Dundas & Wilson

Turnover (£m): 62

Average PEP: 325

Equity spread (£k): 150-730

Profit margin (%): 41

RPL (£k): 223

Vision –
Execution –
Governance –

Edinburgh-headquartered Dundas & Wilson’s turnover and profit remained broadly flat in 2010-11, with managing partner Donald Shaw’s dreams of ramping up in London so far failing to materialise.

Turnover nudged up from £61m to £62m, with 39 per cent of that coming from Dundas’s City office – the same proportion as in 2009-10.

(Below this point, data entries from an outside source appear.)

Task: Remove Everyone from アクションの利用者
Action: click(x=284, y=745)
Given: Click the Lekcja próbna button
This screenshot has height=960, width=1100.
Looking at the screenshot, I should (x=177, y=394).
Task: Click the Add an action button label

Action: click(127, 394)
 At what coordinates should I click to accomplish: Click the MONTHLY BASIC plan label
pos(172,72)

Net profit was up by £400,000, from £25m to £25.4m, while ­average profit per equity partner rose by 2.5 per cent, from £317,000 to £325,000.

While the firm is ostensibly managed by an eight-person board made up of Shaw and chairman David Hardie plus three executive and three non-executive members, in truth it is Shaw who holds most sway at the firm.

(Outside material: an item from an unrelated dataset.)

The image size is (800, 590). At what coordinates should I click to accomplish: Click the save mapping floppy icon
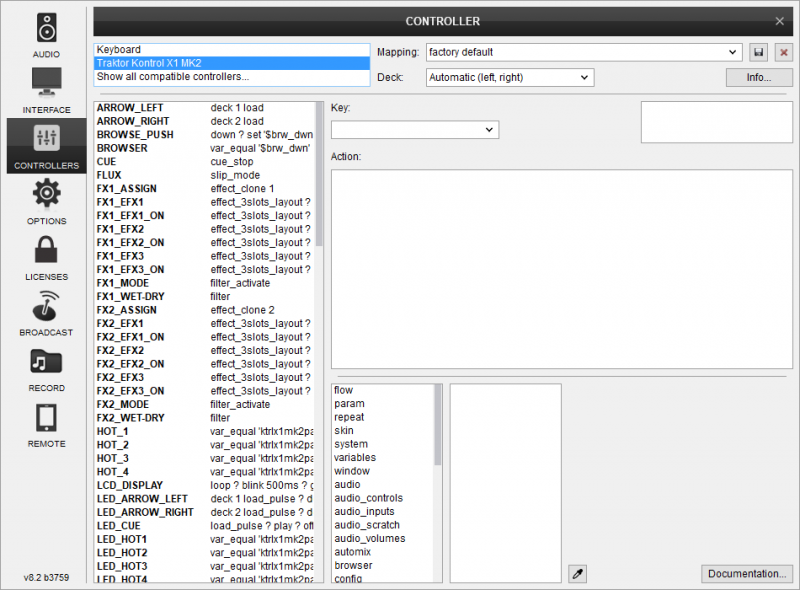pyautogui.click(x=759, y=52)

Shaw decides on all partners’ profit shares (his own share is ­decided by Hardie and the non-execs) with the board simply being asked to ratifying his recommendations. Profit shares for the past financial year ranged from £150,000 to £730,000.

Dundas remains one of the few all-equity partnerships in the UK 100, although it has considered introducing a non-equity band. A number of partners in the firm are in favour of the move, although Shaw is understood to have ruled it out for now.

It is probable that the firm would have to look at non-equity ­partners to effect a merger in London, which remains its Holy Grail.

Towards the end of the 2010-11 financial year Dundas held talks with £31m London outfit Bircham Dyson Bell regarding a tie-up of some still unspecified kind, but this has been put on ice for the time being.